Pada 18 Juli, Panitera Kasianur Sidauruk menyurati Kementerian Dalam Negeri. Isinya, atas perintah Ketua Mahkamah, pelantikan Yan-Supriono mesti ditunda, menunggu “permasalahan dalam penyelenggaraan pilkada tersebut dapat diselesaikan sesuai ketentuan hukum yang berlaku”. Layang itu ditembuskan ke Dewan Perwakilan Rakyat Daerah Banyuasin serta Komisi Pemilihan Umum Banyuasin.

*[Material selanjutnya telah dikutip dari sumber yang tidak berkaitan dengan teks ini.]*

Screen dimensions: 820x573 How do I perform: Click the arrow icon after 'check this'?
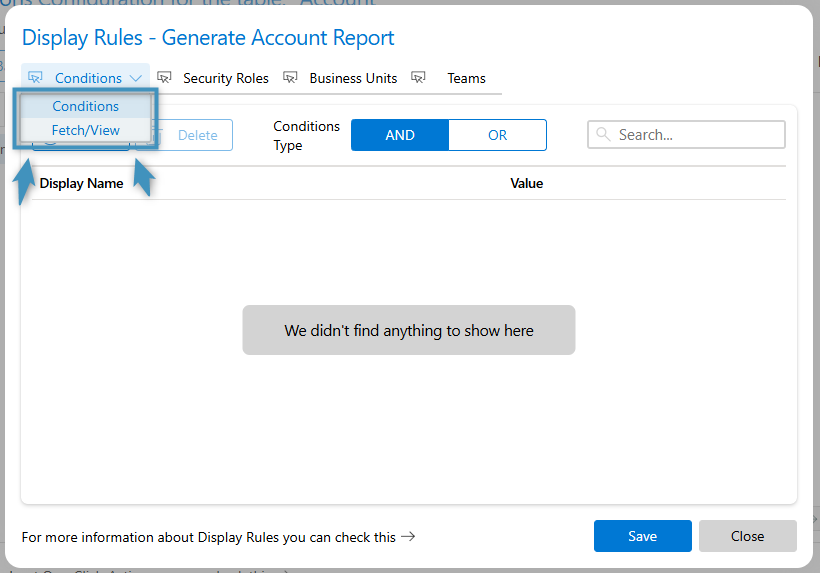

Komisi Pemilihan Banyuasin meminta klarifikasi kepada Akil tentang kebenaran surat itu pada 22 Juli. Empat hari kemudian, Akil menerbitkan jawaban yang menegaskan kebenaran surat terdahulu.

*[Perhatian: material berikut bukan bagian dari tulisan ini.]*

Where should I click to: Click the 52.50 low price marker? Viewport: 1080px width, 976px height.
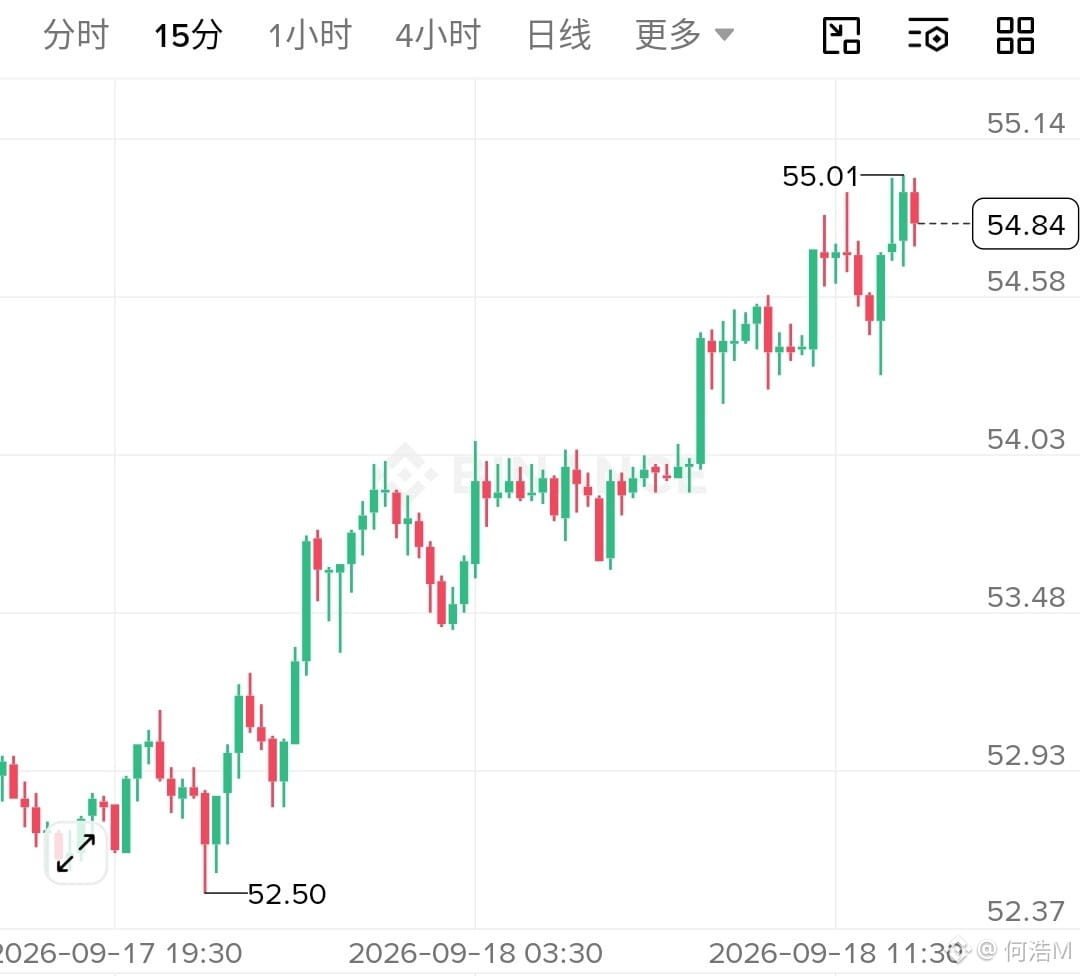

Surat 18 Juli itu aneh karena putusan Mahkamah mesti dijalankan. Tak ada lagi jalan perlawanan hukum buat mengubahnya, termasuk penundaan eksekusi. Kejanggalan lain: surat dikirim ke DPRD Banyuasin bukan lewat pos, melainkan ditenteng Muhtar Efendy.
Muhtar sebelumnya diduga mendatangi Yan Anton diantar seorang pejabat Banyuasin dan Bupati Empat Lawang Budi Antoni Ajufri. Kepada Yan, Muhtar mengaku sebagai kerabat Akil Mochtar. Ia menawarkan jasa untuk pengawalan perkara di Mahkamah. “Kalau tak diurus, Yan bisa kalah di MK,” kata narasumber yang mengetahui pertemuan itu. Imbalannya, ia meminta Rp 10 miliar.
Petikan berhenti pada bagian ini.